Faik, after his defeat by Abú-Alí, retreated to Marurúd and there took up his abode, and occupied himself there in arranging his affairs and in obvi­ating difficulties, and preparing provisions and necessaries for the army. And when his affairs began to arrive at some order and to be settled he set forward towards Bukhárá, without having obtained permission from His Highness, and invited him to enter into consultation with him. And Núh, from that circumstance, conjectured something wrong, and came forth from Bukhárá, and sent out his chief officers of the army, with his special officers of State to fight against him. And they defeated him and they slew and destroyed, in various ways, his officers and chief men; and Fáík, when he came to the bank of the Jihún, found no boat, but escaped from the talons of death by his own skill, and passed over the water, and came unto the side near Balkh; and, after some days, he arrived at Termad, and wrote a letter to the Khán,* and told the whole story respecting his opposition to and his making war against Nuh. And Nuh sent a royal order to the prince of Jurján, Abu-Al-Hareth-Farigúní, that he should assist in repulsing that enemy. And Abú-Al-Hareth collected together a considerable army and made war against him, and Fáík sent back, to oppose him, Arslán, known by the name of Akhir-Sálár (Lieutenant-General) with five hundred chosen cavalry together with Turkish and Arab soldiers, and they fell like a wolf upon the flock, and they utterly destroyed the army, and took possession of their property, and their arms, and their horses, and returned with ample booty to Balkh.

And, at this conjuncture, Zahir-’bn-Al-Fadhl had taken forcible possession of the coast of Saganyan, from Abu-Al-Muzaffar-Ibn-Ahmad, and, by force of arms, had taken up his abode in his territory.

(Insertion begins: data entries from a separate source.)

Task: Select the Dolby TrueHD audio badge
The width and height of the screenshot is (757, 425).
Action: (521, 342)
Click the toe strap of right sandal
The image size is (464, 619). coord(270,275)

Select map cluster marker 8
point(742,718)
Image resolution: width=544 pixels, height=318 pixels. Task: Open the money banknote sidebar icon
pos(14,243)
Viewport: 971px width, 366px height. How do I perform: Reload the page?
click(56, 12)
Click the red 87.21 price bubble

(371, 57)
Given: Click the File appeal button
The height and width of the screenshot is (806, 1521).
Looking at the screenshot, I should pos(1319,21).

And Abu-Al-Muzaffar, when he had thus been driven out from his land, betook himself to the protection of Fáík, and requested assistance from him, and Fáík felt strongly inclined to grant all that was necessary, considering that his truth and his excellence, and the greatness of his kindred, and the splendour of his rank, and the illustrious records of history, relating to his family, were remarkable, and, moreover, that with regard to him, he had been specially connected with the Amírs of Khurasán, by race and by benefits; therefore he sent his army to his service. And Zahir, hearing of the slender resources of Fáík, of the small number of chiefs who were attached to him, and of the deserted state of the whole plain of Balkh, began earnestly to covet the possession of Balkh, and came, with all his forces, into the citadel; and the people of the city came from Balkh, and began to fight against him; and one of the Arab troops knew Zahir, and, by casting a javelin at him, threw him from his elephant, and, coming down, took his head.

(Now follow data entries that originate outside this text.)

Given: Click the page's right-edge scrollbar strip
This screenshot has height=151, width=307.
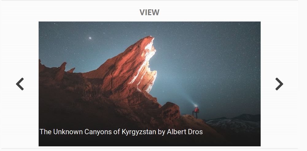Looking at the screenshot, I should tap(302, 76).

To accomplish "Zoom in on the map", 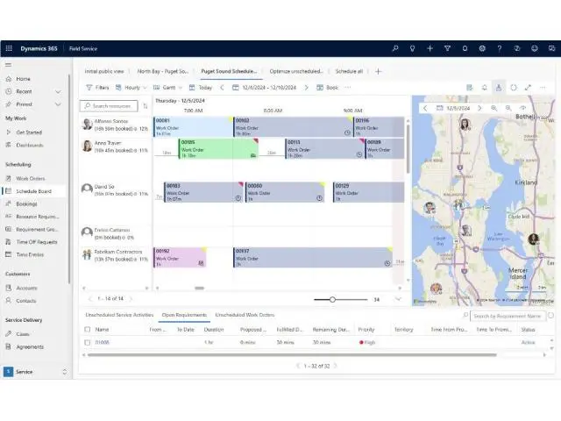I will coord(494,108).
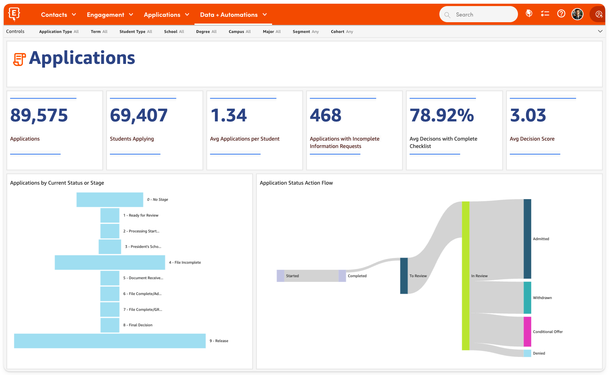Viewport: 609px width, 375px height.
Task: Open the Applications navigation menu
Action: coord(166,15)
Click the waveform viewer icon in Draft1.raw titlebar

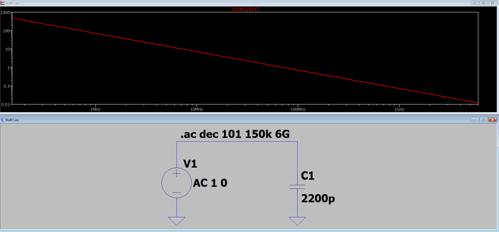(x=3, y=3)
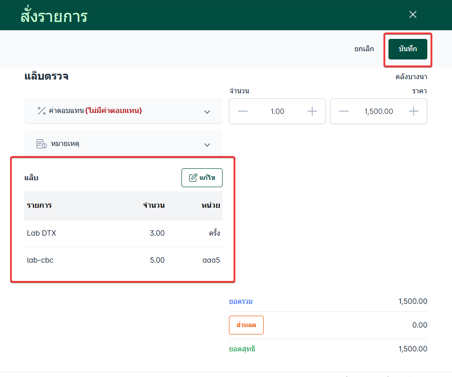Click the price field showing 1,500.00

pos(379,111)
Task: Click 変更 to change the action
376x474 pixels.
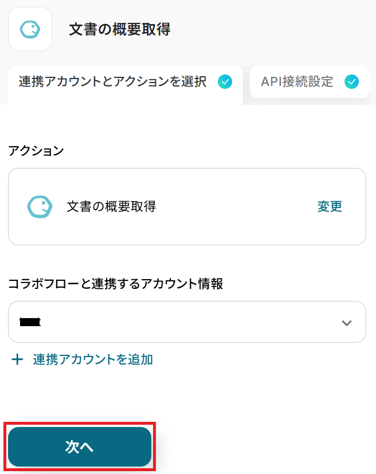Action: 330,207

And when the army heard the news of this event they were thrown into confusion, and every one of them went to his own province and became entirely dispirited.

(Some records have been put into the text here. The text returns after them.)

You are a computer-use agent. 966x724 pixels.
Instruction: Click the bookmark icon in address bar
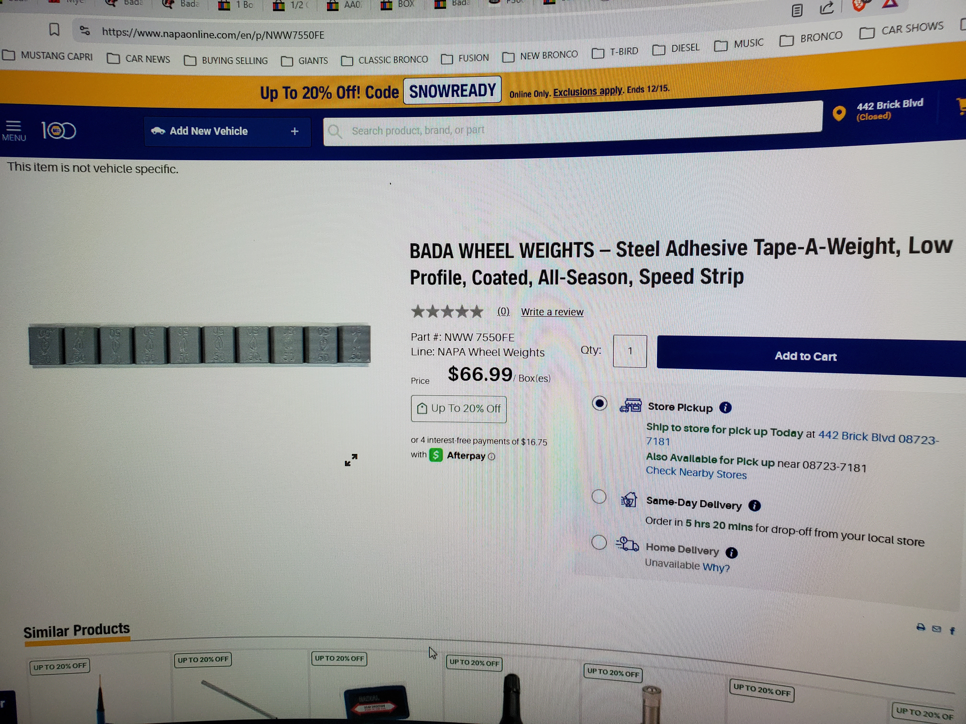pos(54,30)
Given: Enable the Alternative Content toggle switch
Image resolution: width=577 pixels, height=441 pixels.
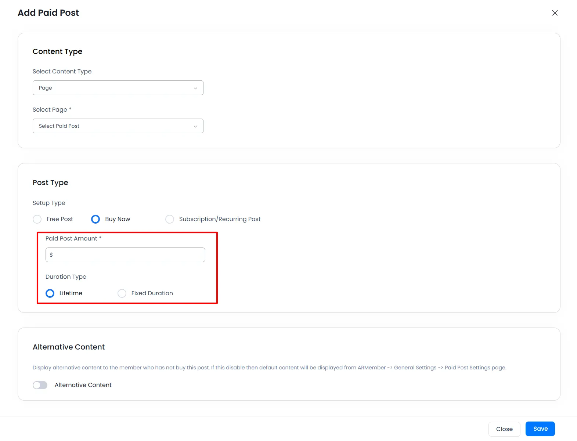Looking at the screenshot, I should pos(40,385).
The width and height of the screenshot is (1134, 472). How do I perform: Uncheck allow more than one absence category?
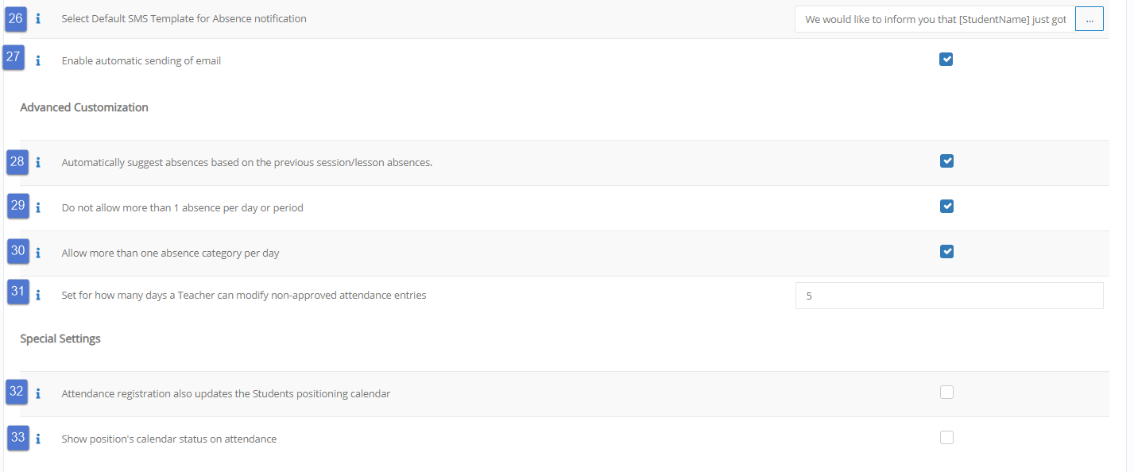point(946,251)
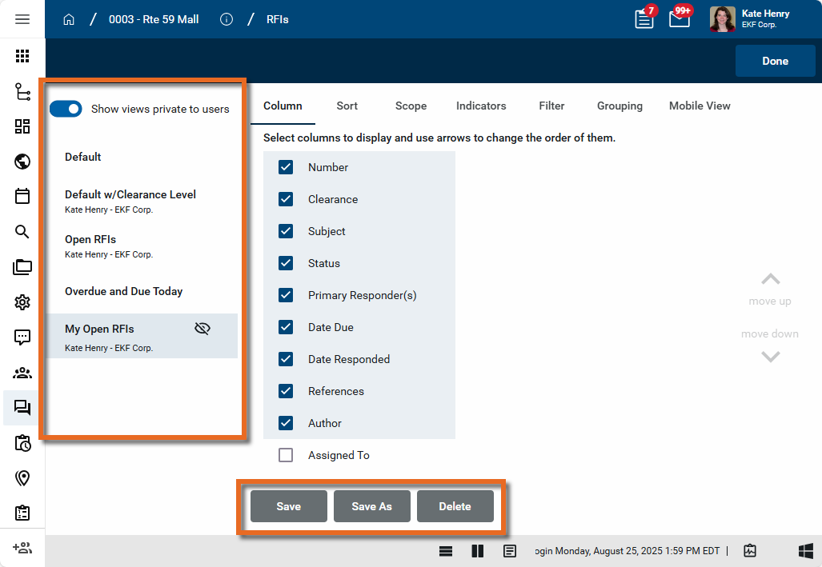Open the calendar icon in sidebar
Screen dimensions: 822x567
pos(22,197)
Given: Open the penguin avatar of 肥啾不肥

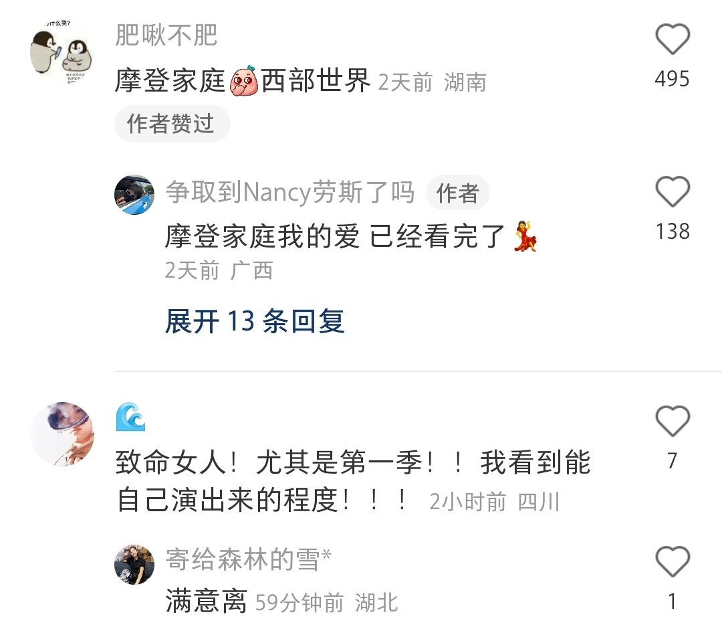Looking at the screenshot, I should pos(62,53).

And when the affairs of Ibekh* came to such an extreme point of necessity as has been described, and they carried him prisoner to Turkestán, the kingdom of Bukhárá became disordered, and its odious corruption became evident, and the back of the chiefs of the State became broken, and neither regard nor veneration for the throne of that royal house remained. And, in the midst of this confu­sion, he began to incline to Fáík and called him to the service of the throne, and to the support of His Highness; and, when he came to Court, His Highness conferred upon him increased gifts and favours, and sent him to Samarkand, with all needful supplies and provisions, in order that he might exert himself in guarding the precious deposit of the State, and in preserving the passes of the kingdom. And when he arrived at these boundaries Baghrakhán* attacked him, and Fáík, being without perseverance or sufficient knowledge of affairs, came to Bukhárá, routed and in confu­sion, and he left his comrades and the chief officers of the Sultán to the pleasure of the sword, and placed them beneath the dragon’s tail (Verse)

“He left his best friends to the enemy, to slaughter them, and saved himself by his good horse and his bridle.”

And it seemed very likely to every one that his flight from Samarkand had been determined beforehand, and that he was induced to commit this treachery through his odious disposition and corrupt meanness, and his ingratitude to the author of his prosperity, which was the cause that the vigour of the State was exhausted and this ancient royal house given to the winds. And Núh, hearing the news of this unfortunate affair, and of this great event, became alarmed and con­fused, and deserted his capital, and settled in some retired spot. Truly God is omniscient!